#### TEXT SHOWN ####

United States: Starbucks has busted unions since 1987 – How can we win this time?

By Matt Smith, Socialist Alternative (our sister organisation in the United States)

The most important unionization campaign in recent memory is sweeping the country. Workers at more than 65 Starbucks stores in at least 20 states have formed rank-and-file organizing committees and filed for union elections. Two stores in Buffalo, NY have already won recognition for their union, Starbucks Workers United. From Texas to Missouri to Washington, workers at dozens of stores are fighting to join them.

If Starbucks workers succeed, it will be the most significant private-sector organizing victory for labor since auto giants like Ford and General Motors were unionized in the 1930s and 1940s. A victory at Starbucks would give confidence to workers at other megacorporations like Amazon and McDonalds who want to fight back against their own exploitative bosses.

Will Starbucks bargain “In Good Faith”?

Starbucks has now begun contract negotiations with unionized workers in Buffalo. The company claims it will approach these negotiations “in good faith” but in the same breath, it continues to escalate its national campaign against the union. Just this week, the company fired seven workers at a Memphis store in clear retaliation for their union support.

Starbucks will not bargain in good faith; instead, it will fight tooth-and-nail to destroy the union. Nothing demonstrates this more clearly than the company’s extensive record of union-busting and bad faith negotiation with workers over the last 40 years. To beat Starbucks, we need to know what we’re up against.

#### RECORDED DATA ####

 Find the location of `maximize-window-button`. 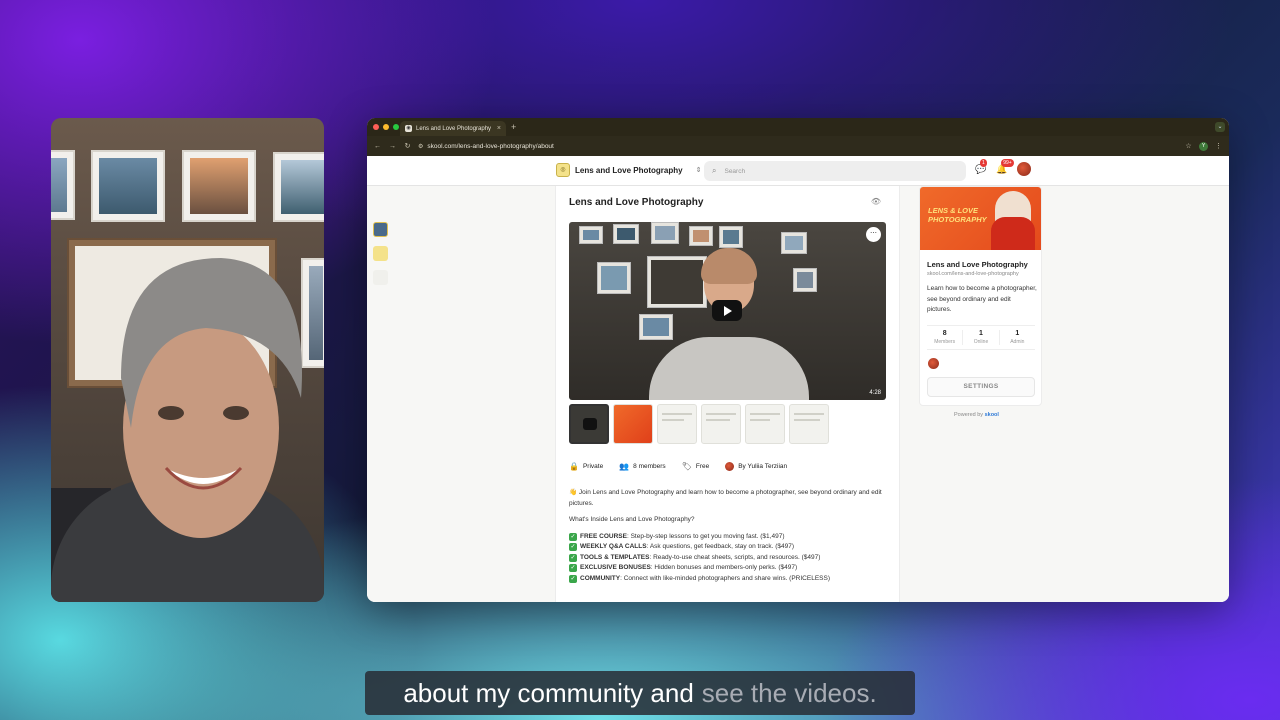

####
#### RECORDED DATA ####

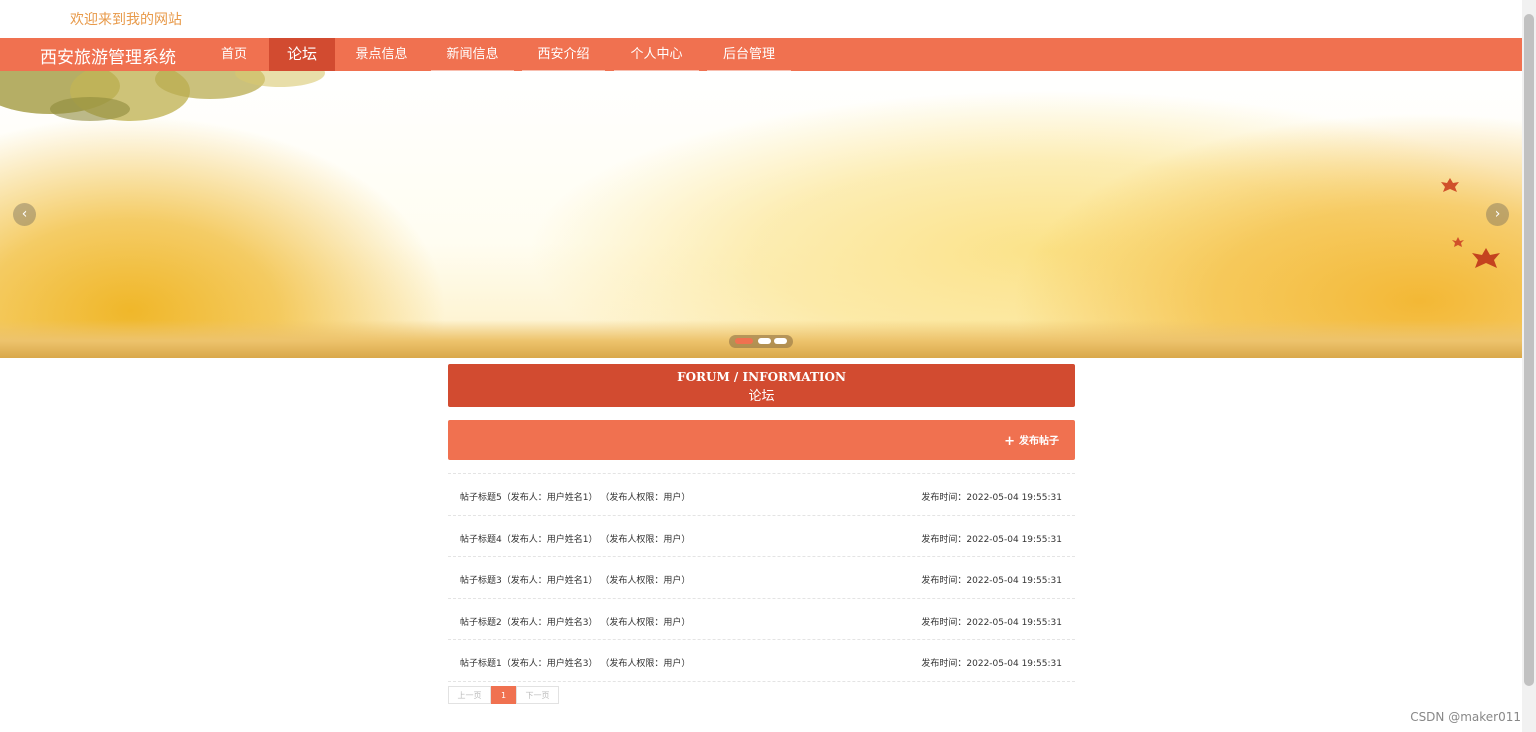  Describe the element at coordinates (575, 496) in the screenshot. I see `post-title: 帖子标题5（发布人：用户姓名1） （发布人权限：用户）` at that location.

####

-- EXERCISE PROMPT --
Resume the article on the Starbucks union campaign, picking up after its final sentence. The data that comes before plays no part in what is asked here.

-- OUTPUT --
Starbucks: Busting unions since 1987
The new boss in Seattle

When former CEO Howard Schultz bought Starbucks in 1987, it was with the clear intention of turning it into a national brand. But, in his view, he inherited a “problem” from the founders of the company: Starbucks workers in Seattle had organized a union with UFCW Local 1001 and already signed its first contract with the company two years earlier, winning gains that included healthcare for part-time workers.

In his first act as CEO, Schultz set about destroying the union. Schultz immediately reopened negotiations and began undermining the union contract. During negotiations, he refused to offer any new benefits to workers. Instead he demanded poison pills: cuts to healthcare, removal of “just cause” protections, and the right to change working conditions unilaterally. 

Despite these outrageous demands from the company, the union continued bargaining. They called for a customer boycott to put pressure on the company, but failed to organize a fightback among the workers themselves.

Meanwhile, Starbucks management was busy stoking anti-union sentiment among store employees. The company quickly found a worker, Daryl Moore, who had opposed unionization from the start and became the face of the anti-union campaign. With the help of management and their anti-union lawyers, the employee organized a petition for “decertification” to officially disband the union.

With workers divided, negotiations going nowhere, and anti-union propaganda everywhere, workers voted to decertify the union at Starbucks stores in late 1987. The warehouse and roasting plant followed a few years later, decertifying the union in 1992.

In 1987, when Schultz bought the then-unionized Starbucks, the company had fewer than 20 stores. With the defeat of the union, the company prepared for expansion. In just three years from 1990 to 1992, Starbucks opened 115 new stores and debuted itself on the stock market in 1992. The path was cleared for the company to exploit workers on a national scale and for Starbucks shareholders to make billions.

Early gains in British Columbia end in defeat

In the mid-1990s, another union took hold in British Columbia, but Starbucks eventually broke it using many of the same tactics.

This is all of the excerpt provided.